[Aim of the exercise] In the records that come next, find every line with "computer". Return those lines.

*** Data for the task Section Begins ***

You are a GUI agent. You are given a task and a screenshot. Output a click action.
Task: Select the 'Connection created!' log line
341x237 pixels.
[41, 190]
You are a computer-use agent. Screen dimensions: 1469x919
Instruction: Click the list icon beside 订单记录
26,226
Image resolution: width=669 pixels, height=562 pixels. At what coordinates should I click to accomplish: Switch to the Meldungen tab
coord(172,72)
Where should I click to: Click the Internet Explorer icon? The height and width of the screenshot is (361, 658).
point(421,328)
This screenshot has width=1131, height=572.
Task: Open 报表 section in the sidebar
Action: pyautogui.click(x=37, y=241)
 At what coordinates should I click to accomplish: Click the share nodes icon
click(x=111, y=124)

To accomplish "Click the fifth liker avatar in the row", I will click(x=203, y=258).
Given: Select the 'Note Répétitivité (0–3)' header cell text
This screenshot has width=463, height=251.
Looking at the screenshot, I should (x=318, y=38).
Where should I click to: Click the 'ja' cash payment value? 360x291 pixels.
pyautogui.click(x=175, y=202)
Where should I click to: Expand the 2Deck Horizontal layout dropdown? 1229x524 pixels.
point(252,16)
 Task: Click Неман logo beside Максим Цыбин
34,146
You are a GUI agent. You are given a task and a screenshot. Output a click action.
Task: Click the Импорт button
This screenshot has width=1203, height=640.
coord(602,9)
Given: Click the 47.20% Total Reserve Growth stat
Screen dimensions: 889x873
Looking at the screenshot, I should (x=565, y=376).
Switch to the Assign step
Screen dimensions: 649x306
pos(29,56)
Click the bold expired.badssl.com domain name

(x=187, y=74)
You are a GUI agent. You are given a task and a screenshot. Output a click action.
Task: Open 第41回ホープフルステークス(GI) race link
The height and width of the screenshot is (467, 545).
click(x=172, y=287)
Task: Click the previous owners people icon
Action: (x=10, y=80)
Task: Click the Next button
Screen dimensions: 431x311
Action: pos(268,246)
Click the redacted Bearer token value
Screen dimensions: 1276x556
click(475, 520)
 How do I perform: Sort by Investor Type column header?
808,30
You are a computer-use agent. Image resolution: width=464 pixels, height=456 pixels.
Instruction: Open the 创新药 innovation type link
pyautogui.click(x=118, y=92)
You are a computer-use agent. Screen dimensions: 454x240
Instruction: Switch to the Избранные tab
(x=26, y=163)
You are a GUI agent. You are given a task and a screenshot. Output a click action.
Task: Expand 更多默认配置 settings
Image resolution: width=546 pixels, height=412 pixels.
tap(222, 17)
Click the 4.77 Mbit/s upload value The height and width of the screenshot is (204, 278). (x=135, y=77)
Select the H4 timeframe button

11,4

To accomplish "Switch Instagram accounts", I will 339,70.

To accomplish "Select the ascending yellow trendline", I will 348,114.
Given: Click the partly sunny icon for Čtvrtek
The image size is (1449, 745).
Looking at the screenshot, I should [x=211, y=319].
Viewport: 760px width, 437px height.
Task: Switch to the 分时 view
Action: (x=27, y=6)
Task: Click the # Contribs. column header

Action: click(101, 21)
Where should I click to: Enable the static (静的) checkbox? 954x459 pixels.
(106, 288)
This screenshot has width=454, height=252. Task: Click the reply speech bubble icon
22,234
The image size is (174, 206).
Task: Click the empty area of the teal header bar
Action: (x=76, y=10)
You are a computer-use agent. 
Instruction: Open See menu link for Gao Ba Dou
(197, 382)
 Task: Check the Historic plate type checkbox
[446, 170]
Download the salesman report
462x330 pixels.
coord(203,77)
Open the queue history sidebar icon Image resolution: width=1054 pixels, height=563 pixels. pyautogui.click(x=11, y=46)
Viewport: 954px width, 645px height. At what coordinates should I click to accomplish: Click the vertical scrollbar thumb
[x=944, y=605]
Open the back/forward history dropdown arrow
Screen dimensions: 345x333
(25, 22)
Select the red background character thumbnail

*** Data for the task Section Ends ***

[Solution to the exercise]
You are a computer-use agent. Screen dimensions: 1469x919
You are a computer-use agent. Image resolution: width=464 pixels, height=456 pixels.
You are a computer-use agent. Screen dimensions: 454x240
You are a computer-use agent. 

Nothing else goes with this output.